Sowing depth is a critical factor in crop growth and is determined by both the soil conditions and the force of the opener. The trend for the future is to control sowing depth based on soil dynamic parameters. Therefore, this paper developed a downforce measurement and control system based on the ‘T’-shaped furrow opener and investigated the influence of soil dynamic parameters and opener downforce on sowing depth. A test-rig was constructed and the accuracy of the system in measuring downforce and controlling downforce and sowing depth was verified. The study shows that at different sowing depths, soil moisture, bulk density and their interaction have a significant effect on downforce (P < 0.01). As the moisture content decreases and the bulk density increases, the required downforce increases for the same sowing depth. A mathematical model of downforce-sowing depth-soil bulk density-soil moisture content was established using experimental data, with an R2 of 0.916, VIF <5 and a Durbin-Watson value of 1.628. Field experiments show that, at an operating speed of 6 km h−1, the control strategy based on the soil dynamic parameters predicted by downforce theory significantly outperformed the strategy of adjusting the downforce in response to perceived changes in downforce. This indicates that after dynamic and rapid measurement of soil bulk density and moisture content during field operations, sowing depth can be accurately controlled based on the directed downforce of the opener. The mathematical model provides a theoretical basis for sowing depth control based on soil dynamic parameters.
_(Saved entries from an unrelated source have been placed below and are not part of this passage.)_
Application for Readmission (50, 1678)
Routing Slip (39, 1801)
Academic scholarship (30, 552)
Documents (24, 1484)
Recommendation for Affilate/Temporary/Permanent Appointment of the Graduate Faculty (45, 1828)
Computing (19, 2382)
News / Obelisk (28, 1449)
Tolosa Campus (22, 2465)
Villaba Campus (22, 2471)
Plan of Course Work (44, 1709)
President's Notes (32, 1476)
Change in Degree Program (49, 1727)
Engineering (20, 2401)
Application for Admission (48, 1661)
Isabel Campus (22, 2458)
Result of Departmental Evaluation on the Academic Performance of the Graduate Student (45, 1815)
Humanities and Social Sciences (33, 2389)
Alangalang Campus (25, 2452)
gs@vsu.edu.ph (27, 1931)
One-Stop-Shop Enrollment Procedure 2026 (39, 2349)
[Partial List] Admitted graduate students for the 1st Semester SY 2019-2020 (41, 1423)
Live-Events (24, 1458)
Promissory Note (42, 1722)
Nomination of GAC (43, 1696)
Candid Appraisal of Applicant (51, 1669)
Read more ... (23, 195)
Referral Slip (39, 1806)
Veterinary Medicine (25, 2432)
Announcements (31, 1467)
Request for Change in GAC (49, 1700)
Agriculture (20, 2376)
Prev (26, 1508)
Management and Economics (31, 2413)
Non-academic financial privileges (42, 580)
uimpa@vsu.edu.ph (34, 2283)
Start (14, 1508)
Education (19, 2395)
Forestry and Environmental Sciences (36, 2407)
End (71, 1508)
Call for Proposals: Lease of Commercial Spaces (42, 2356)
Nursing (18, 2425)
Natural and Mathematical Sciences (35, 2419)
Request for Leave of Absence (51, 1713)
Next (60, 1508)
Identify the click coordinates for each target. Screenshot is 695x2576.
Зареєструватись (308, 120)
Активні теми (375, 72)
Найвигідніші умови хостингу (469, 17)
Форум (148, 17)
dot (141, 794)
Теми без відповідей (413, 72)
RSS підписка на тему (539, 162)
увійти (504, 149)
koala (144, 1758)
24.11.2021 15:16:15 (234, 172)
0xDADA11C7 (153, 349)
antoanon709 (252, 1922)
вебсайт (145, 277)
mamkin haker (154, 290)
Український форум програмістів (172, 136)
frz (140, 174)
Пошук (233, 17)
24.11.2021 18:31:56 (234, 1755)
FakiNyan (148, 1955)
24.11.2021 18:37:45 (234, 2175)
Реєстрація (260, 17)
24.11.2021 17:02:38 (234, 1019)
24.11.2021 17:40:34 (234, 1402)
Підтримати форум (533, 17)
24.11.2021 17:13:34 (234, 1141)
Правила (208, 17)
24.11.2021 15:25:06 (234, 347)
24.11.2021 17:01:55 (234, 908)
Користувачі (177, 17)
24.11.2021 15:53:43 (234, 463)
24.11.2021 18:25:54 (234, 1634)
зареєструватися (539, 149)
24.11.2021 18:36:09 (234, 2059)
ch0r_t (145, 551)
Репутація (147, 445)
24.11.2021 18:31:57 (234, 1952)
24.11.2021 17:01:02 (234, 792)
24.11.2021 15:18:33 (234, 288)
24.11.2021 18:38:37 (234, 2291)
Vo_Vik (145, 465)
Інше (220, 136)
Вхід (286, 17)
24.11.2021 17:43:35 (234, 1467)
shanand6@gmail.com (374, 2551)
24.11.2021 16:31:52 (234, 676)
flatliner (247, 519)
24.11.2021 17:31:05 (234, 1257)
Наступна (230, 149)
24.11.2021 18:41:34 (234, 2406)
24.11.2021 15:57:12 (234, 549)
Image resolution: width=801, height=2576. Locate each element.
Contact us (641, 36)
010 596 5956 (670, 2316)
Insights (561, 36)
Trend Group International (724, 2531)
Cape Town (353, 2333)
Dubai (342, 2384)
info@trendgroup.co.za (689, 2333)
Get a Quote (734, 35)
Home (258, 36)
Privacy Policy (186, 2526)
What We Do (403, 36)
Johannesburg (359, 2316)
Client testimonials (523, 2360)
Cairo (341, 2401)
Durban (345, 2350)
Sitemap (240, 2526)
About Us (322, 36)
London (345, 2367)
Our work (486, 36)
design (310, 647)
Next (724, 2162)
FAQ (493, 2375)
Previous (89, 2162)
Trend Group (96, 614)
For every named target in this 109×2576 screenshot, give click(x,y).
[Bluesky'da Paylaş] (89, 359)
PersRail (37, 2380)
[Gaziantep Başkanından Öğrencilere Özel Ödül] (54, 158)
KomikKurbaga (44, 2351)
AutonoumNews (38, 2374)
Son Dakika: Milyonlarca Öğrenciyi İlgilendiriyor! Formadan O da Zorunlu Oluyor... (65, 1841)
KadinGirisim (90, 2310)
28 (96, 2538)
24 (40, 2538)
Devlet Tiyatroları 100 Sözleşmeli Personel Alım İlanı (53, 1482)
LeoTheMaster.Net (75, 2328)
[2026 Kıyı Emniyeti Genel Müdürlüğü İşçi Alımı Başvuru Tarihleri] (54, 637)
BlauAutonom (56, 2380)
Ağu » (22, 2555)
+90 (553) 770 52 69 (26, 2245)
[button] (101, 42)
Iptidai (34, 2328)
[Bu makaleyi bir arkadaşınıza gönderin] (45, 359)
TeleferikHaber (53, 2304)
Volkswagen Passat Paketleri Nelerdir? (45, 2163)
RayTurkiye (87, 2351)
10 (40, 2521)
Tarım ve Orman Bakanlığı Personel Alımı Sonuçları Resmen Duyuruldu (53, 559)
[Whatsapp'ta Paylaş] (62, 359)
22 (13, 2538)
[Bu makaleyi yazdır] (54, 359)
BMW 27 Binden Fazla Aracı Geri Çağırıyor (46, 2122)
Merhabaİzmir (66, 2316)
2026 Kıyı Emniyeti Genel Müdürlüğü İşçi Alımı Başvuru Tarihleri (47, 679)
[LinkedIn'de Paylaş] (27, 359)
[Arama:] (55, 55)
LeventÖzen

播种深度是作物生长的关键因素,由土壤条件和开沟器的作用力共同决定。根据土壤动态参数控制播种深度是未来的发展趋势。因此,本文开发了基于 "T "形开沟器的下压力测量和控制系统,并研究了土壤动态参数和开沟器下压力对播种深度的影响。构建了一个测试平台,并验证了该系统在测量下压力、控制下压力和播种深度方面的准确性。研究表明,在不同的播种深度,土壤水分、容重及其相互作用对下压力有显著影响(P < 0.01)。随着含水量的降低和容重的增加,相同播种深度下所需的下压力会增加。利用实验数据建立了下压力-播种深度-土壤容重-土壤含水量的数学模型,R2 为 0.916,VIF 为 5,Durbin-Watson 值为 1.628。现场实验表明,在运行速度为 6 km h-1 的情况下,基于下压力理论预测的土壤动力参数的控制策略明显优于根据感知到的下压力变化调整下压力的策略。这表明,在田间作业时对土壤容重和含水量进行动态快速测量后,可根据开沟器的定向下压力准确控制播种深度。该数学模型为基于土壤动态参数的播种深度控制提供了理论依据。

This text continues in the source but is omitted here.